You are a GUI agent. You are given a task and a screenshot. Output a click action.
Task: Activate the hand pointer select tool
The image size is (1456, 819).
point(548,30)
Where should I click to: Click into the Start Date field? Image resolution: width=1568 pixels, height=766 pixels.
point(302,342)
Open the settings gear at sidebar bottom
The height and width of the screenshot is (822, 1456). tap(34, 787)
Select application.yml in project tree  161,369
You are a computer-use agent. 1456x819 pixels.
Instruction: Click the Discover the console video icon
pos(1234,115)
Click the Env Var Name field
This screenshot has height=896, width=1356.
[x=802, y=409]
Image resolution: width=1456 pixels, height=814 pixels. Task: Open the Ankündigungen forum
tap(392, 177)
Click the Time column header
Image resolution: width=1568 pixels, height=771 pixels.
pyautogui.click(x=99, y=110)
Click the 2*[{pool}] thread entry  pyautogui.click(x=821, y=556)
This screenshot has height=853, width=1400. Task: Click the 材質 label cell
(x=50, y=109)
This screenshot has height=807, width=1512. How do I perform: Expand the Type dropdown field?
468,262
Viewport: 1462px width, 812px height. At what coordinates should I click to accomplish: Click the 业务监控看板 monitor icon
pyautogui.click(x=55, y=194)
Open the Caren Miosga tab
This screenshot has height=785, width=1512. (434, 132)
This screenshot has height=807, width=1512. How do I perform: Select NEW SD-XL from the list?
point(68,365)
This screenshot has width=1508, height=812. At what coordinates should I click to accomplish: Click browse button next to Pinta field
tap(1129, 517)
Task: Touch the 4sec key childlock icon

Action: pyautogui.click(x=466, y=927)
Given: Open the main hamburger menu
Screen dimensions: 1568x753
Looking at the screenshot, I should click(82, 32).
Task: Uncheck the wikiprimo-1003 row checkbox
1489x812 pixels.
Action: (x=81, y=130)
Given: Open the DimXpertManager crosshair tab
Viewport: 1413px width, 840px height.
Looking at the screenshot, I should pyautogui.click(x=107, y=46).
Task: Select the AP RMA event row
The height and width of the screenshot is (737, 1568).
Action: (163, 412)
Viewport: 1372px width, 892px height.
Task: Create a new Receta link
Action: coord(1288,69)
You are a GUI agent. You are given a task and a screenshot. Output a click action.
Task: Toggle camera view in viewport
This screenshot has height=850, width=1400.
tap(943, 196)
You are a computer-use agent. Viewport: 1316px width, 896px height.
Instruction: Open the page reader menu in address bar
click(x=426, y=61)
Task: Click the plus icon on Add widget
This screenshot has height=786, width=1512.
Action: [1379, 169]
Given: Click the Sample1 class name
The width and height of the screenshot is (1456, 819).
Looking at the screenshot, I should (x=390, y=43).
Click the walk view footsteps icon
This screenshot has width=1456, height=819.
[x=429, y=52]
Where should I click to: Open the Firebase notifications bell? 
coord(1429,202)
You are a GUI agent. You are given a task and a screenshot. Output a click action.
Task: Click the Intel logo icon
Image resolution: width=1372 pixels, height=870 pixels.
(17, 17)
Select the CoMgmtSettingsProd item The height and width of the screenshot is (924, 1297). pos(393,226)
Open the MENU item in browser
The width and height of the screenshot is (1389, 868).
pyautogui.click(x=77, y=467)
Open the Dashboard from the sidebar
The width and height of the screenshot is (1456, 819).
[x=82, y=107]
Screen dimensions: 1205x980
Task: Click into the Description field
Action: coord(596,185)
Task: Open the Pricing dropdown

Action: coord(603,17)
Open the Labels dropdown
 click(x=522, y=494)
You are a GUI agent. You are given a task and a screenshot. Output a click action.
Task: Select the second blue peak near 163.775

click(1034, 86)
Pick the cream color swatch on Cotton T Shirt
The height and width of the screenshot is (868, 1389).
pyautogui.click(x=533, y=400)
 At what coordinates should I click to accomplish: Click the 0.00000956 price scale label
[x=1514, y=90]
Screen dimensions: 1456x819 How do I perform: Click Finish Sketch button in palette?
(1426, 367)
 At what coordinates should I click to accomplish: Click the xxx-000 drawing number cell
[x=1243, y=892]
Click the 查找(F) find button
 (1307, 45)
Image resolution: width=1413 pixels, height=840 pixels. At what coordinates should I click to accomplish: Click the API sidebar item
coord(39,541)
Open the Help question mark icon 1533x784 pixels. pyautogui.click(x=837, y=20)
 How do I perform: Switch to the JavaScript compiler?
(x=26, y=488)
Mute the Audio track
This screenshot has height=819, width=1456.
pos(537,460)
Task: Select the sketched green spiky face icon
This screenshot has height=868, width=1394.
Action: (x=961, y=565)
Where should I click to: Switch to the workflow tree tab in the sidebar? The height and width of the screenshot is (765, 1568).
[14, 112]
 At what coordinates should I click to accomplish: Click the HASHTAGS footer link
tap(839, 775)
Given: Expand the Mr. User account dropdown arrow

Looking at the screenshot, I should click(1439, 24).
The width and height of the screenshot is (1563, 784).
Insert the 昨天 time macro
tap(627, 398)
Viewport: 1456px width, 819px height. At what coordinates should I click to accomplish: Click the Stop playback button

■ ■ ■ ■

Exercise requirements ▸ With the line holding "Screen dimensions: 1568x753" as the first and the line holding "Given: Open the DimXpertManager crosshair tab" as the last, please transcribe exactly the lines of the material above in that range and nothing else.

Completed exercise ▸
Screen dimensions: 1568x753
Looking at the screenshot, I should click(82, 32).
Task: Uncheck the wikiprimo-1003 row checkbox
1489x812 pixels.
Action: (x=81, y=130)
Given: Open the DimXpertManager crosshair tab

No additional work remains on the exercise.